#### ESTRATTO
▼

Nel mondo spietato della finanza, dove gli affari sono una guerra, i destini si intrecciano con il desiderio. Dopo che Tabuchi ha distrutto la reputazione di suo padre Kogyo, spingendolo al suicidio per i debiti, Minami giura vendetta. Come unica erede, Minami pianifica una strategia complessa: si infiltra in una compagnia assicurativa e seduce Hattori, il subordinato di Tabuchi, riuscendo a farsi sposare per poi puntare direttamente al bersaglio grosso: Tabuchi stesso.
Con una meticolosa preparazione, studiando ogni dettaglio e polizza, Minami ottiene una massiccia assicurazione sulla vita a nome dell'uomo. Recita alla perfezione la parte della moglie devota, soddisfacendo le sue perversioni sessuali, ma mantenendo il controllo totale sul proprio piacere e rifiutando l'eiaculazione interna fino all'atto finale. Proprio quando la vittoria sembra vicina, Tabuchi svela di aver sempre conosciuto la sua vera identità. La sua richiesta è spietata: non vuole denaro, ma un erede. Minami dovrà portare in grembo suo figlio per ottenere qualsiasi cosa.

▲

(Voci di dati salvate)
▼

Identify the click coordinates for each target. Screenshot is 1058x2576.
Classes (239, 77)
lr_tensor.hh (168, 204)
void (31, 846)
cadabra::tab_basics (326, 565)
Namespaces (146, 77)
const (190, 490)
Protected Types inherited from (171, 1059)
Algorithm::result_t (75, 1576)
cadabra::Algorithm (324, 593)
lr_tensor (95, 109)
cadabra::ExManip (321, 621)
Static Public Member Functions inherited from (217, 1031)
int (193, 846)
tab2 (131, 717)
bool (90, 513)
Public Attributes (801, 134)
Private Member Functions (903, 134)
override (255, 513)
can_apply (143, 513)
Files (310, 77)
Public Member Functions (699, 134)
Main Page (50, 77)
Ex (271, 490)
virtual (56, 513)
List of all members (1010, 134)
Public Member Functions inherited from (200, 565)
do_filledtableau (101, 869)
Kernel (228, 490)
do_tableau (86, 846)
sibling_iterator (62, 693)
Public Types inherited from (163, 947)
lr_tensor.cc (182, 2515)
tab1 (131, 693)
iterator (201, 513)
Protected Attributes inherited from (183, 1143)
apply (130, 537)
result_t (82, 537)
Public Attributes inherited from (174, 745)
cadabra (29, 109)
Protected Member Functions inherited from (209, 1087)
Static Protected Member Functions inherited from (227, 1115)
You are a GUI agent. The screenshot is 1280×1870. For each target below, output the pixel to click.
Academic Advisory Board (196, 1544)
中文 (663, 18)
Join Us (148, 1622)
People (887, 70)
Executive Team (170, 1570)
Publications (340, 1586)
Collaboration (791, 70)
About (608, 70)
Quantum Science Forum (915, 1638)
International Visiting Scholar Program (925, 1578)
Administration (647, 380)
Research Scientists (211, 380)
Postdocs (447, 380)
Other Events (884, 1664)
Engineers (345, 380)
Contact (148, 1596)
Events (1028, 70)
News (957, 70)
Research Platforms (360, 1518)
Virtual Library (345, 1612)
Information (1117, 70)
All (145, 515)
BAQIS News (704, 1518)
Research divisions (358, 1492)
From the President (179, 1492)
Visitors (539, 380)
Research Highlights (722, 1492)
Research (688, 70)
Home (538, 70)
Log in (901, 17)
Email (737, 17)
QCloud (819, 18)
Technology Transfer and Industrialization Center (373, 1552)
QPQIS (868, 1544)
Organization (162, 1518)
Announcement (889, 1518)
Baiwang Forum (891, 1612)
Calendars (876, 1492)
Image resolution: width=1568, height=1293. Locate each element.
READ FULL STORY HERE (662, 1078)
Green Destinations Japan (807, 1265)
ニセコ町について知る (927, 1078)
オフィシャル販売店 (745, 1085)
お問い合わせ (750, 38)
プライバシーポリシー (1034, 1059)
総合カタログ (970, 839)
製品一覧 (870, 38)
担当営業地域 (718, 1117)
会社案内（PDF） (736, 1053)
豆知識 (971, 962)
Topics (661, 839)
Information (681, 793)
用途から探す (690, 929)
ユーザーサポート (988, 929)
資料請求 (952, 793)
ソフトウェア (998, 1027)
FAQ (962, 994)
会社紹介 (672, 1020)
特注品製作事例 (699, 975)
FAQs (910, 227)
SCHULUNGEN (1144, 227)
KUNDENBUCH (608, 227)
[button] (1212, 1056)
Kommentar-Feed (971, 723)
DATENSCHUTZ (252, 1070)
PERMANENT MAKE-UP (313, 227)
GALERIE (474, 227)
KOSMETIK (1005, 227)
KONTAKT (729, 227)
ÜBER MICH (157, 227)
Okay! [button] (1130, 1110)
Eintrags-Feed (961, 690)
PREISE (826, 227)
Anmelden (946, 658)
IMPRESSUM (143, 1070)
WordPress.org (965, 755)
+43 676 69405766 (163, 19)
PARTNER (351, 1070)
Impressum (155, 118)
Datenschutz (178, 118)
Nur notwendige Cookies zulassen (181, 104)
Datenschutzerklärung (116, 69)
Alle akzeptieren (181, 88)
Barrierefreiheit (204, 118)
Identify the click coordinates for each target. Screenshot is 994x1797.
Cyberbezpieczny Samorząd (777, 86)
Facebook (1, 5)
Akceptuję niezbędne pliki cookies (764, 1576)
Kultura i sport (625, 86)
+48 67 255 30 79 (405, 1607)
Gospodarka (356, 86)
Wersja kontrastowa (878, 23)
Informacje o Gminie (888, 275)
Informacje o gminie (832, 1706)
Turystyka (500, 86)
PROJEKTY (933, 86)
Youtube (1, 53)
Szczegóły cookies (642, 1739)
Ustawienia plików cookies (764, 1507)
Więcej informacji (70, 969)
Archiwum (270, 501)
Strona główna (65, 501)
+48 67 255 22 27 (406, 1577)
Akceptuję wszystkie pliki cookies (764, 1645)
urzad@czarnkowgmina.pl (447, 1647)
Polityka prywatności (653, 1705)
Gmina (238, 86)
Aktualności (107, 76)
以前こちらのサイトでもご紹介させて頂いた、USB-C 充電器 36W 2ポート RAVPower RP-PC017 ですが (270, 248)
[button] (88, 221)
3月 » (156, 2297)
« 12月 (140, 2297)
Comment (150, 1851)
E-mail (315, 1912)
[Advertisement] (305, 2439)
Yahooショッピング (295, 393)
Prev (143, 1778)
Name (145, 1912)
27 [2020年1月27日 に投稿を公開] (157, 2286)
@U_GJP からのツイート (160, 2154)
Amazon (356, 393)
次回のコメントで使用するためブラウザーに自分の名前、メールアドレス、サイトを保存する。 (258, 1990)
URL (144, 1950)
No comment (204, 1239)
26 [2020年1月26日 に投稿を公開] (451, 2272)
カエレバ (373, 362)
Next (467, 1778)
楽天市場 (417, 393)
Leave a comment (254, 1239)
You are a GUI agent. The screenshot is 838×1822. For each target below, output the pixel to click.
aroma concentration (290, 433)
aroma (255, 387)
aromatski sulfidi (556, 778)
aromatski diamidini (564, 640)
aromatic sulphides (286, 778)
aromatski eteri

▲

#### CONSEGNA A
Secondo la trama, chi ha spinto al suicidio il padre di Minami?
#### CONSEGNA B
Riproduci dalla trama tutto ciò che va da "Con una meticolosa" fino a "ottenere qualsiasi cosa.".
#### CONSEGNA C
Stabilisci se ciascuna affermazione concorda con la trama, rispondendo sì o no e citando le parole decisive: (i) Il padre di Minami si chiamava Kogyo. (ii) Minami si infiltra in una banca. (iii) Tabuchi chiede denaro a Minami.

#### RISPOSTA A
Tabuchi.

#### RISPOSTA B
Con una meticolosa preparazione, studiando ogni dettaglio e polizza, Minami ottiene una massiccia assicurazione sulla vita a nome dell'uomo. Recita alla perfezione la parte della moglie devota, soddisfacendo le sue perversioni sessuali, ma mantenendo il controllo totale sul proprio piacere e rifiutando l'eiaculazione interna fino all'atto finale. Proprio quando la vittoria sembra vicina, Tabuchi svela di aver sempre conosciuto la sua vera identità. La sua richiesta è spietata: non vuole denaro, ma un erede. Minami dovrà portare in grembo suo figlio per ottenere qualsiasi cosa.

#### RISPOSTA C
(i) Sì: "suo padre Kogyo".
(ii) No: "si infiltra in una compagnia assicurativa".
(iii) No: "non vuole denaro, ma un erede".